Most people haven’t heard of Creutzfeldt-Jakob disease, but it is actually one of the most lethal diseases in existence. Even though Creutzfeldt-Jakob may not affect everyone, it is important to be aware of it.

CJD disease is a neurodegenerative disorder. It is known as the human form of mad cow disease. It affects about one person out of a million people every year, making it rare but fatal. CJD leads to dementia and affects mainly older adults above the age of 60.

CJD is a rapidly progressive disease with symptoms that resemble those of other brain disorders with rapid mental deterioration, such as:

• Problems with muscular co-ordination
• Depression
• Anxiety
• Changes in personality
• Impaired thinking
• Loss of memory
• Insomnia
• Difficulty speaking
• Difficulty swallowing food
• Blurry vision and even blindness
• Muscles jerks

The worst symptoms include coma, heart failure, pneumonia, respiratory problems and other infections that may lead to the eventual death of  the patient. CJD is caused by a kind of protein called prion, which is not usually harmful, but sometimes gets distorted and becomes infectious.

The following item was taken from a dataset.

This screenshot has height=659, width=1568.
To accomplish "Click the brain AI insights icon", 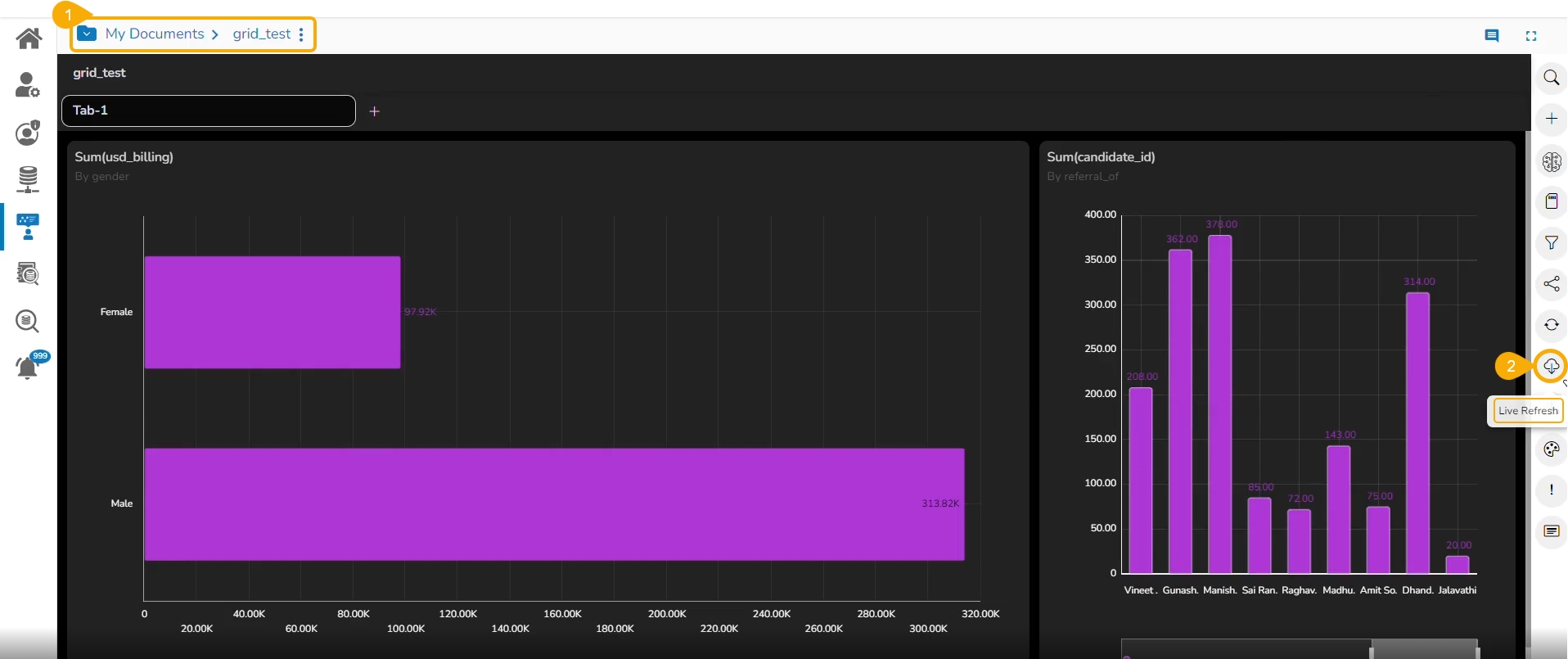I will [1551, 161].
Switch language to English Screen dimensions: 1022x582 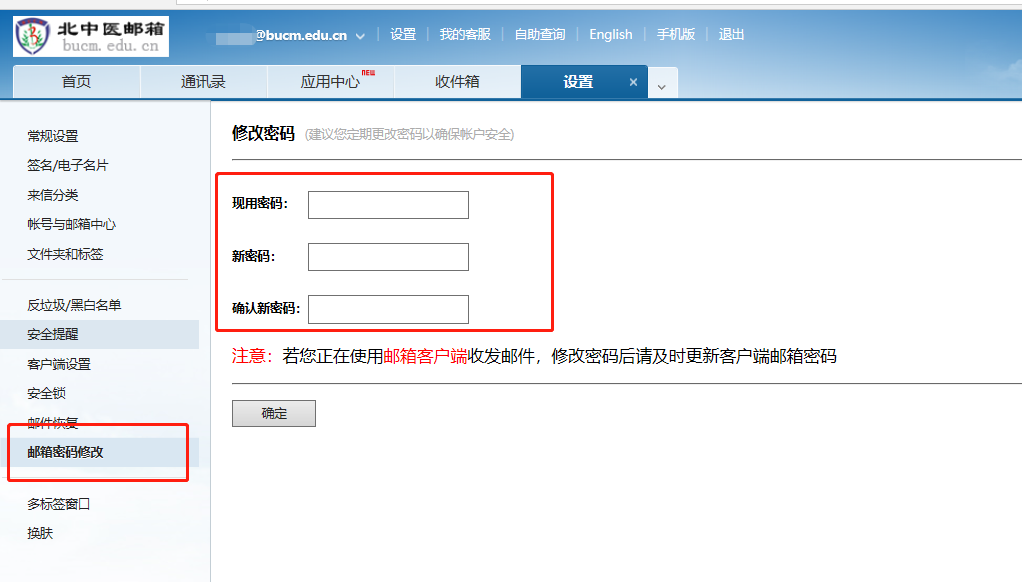(610, 34)

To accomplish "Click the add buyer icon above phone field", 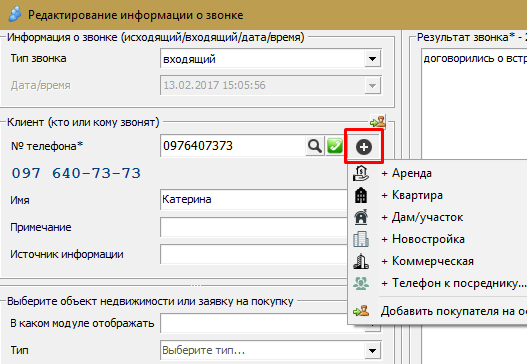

CJD is not transmitted through physical contact, sneezing or coughing. There are three major ways of developing CJD:

Sporadically: Most of the reported CJD cases are developed spontaneously, with no apparent reason. Such CJDs are called sporadic CJD.

Genetically: A genetic mutation or a family history of CJD can be the causal factor for some cases of CJD. CJD caused by family inheritance is called familial CJD.

Iatrogenically: A few cases of CJD are caused through contamination. Exposure to infected human tissue during a medical procedure, such as a cornea or skin transplant, can cause CJD in a person. Contaminated instruments and other medical procedures that cause CJD are known as iatrogenic CJD.

There is no known cure or approved treatment for CJD, however some forms of the disease can be prevented. Sporadic CJD cannot be prevented as its cause is unknown. A genetic counsellor can help you prevent familial CJD. Medical establishments follow some guidelines that help prevent iatrogenic CJD, such as avoiding using any human growth hormone obtained from the pituitary glands of dead CJD patients, disposing of the surgical instruments used for CJD surgeries, and using single-use kits for lumbar punctures. Furthermore, people who are at risk of or have signs of CJD are not allowed to donate blood or sperm, in order to prevent the spread of CJD.